#### Exercise instructions:
Copy the data below exactly. Any pictures in it should be omitted.

───── Provided records

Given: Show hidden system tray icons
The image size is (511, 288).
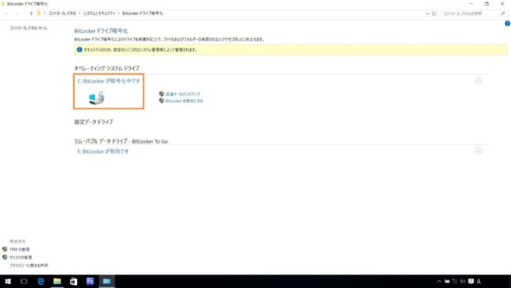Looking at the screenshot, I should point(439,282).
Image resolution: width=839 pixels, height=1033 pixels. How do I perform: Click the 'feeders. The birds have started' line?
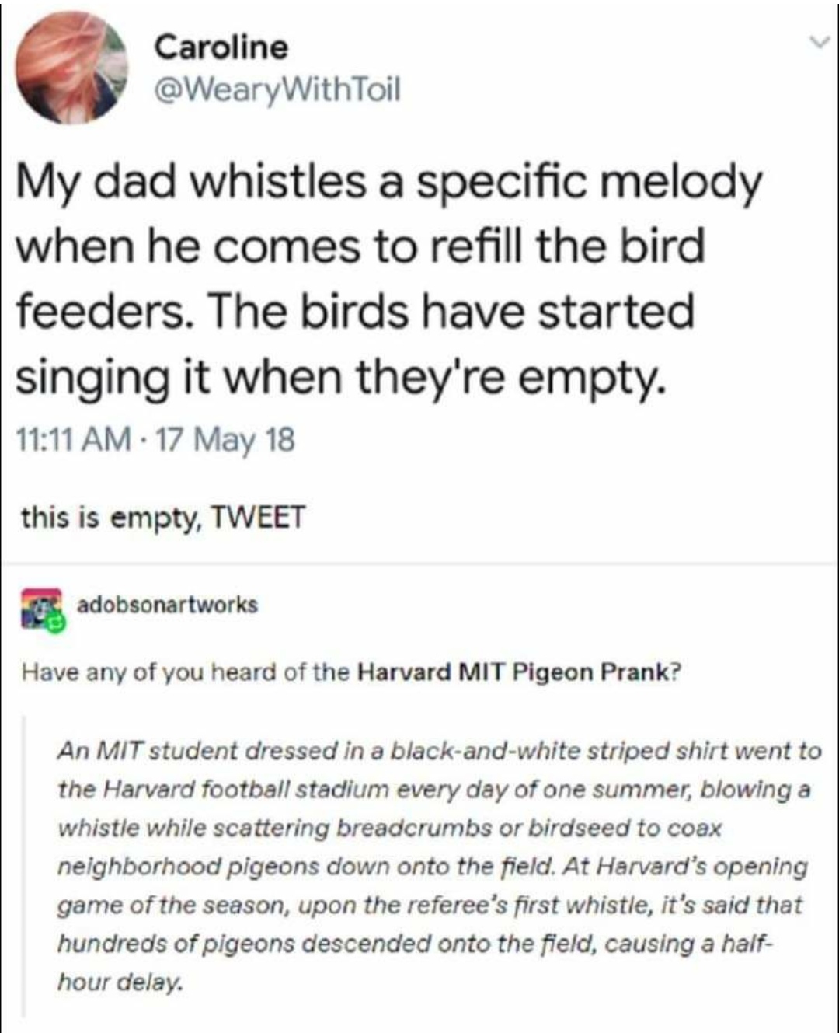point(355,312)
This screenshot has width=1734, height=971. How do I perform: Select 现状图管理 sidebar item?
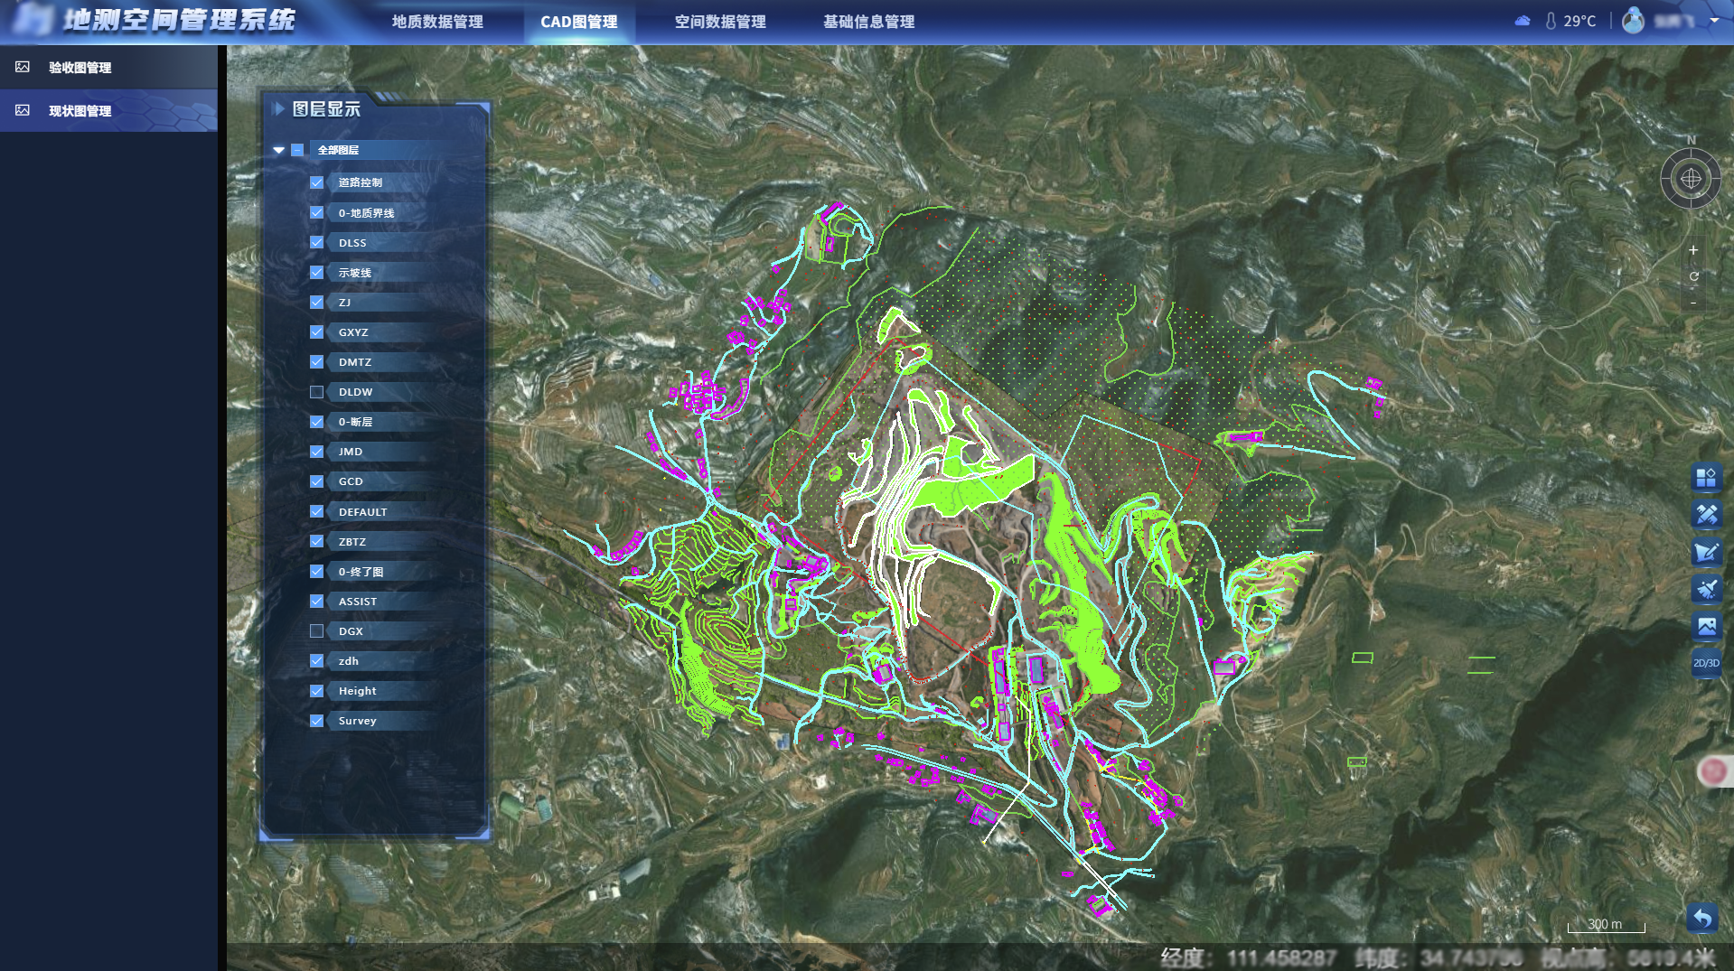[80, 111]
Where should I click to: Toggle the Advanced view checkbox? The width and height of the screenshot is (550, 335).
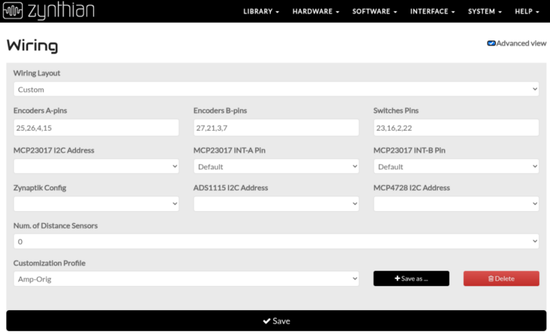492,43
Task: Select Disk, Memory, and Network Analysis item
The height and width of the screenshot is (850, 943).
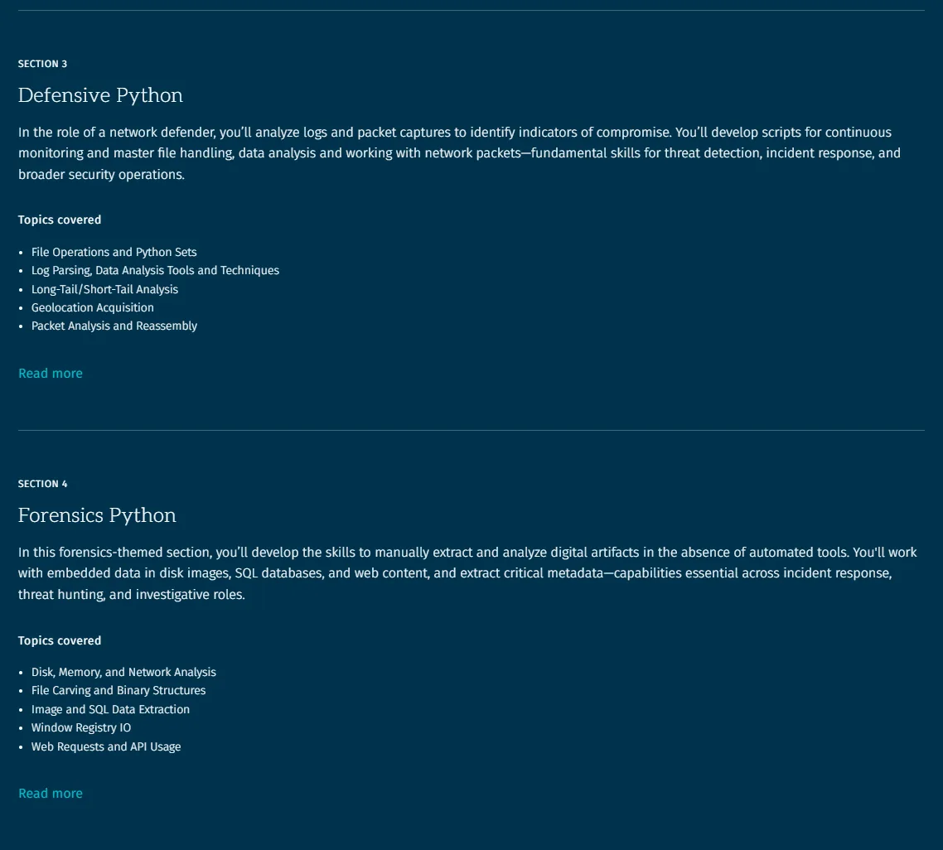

──────────

#### Exercise result:
Given: Show hidden system tray icons
The image size is (511, 288).
Looking at the screenshot, I should point(439,282).
Image resolution: width=839 pixels, height=1033 pixels. How do I perform: Click the 'feeders. The birds have started' line?
point(355,312)
This screenshot has width=1734, height=971. How do I perform: Select 现状图管理 sidebar item?
[80, 111]
Where should I click to: Toggle the Advanced view checkbox? The width and height of the screenshot is (550, 335).
492,43
Task: Select Disk, Memory, and Network Analysis item
The height and width of the screenshot is (850, 943).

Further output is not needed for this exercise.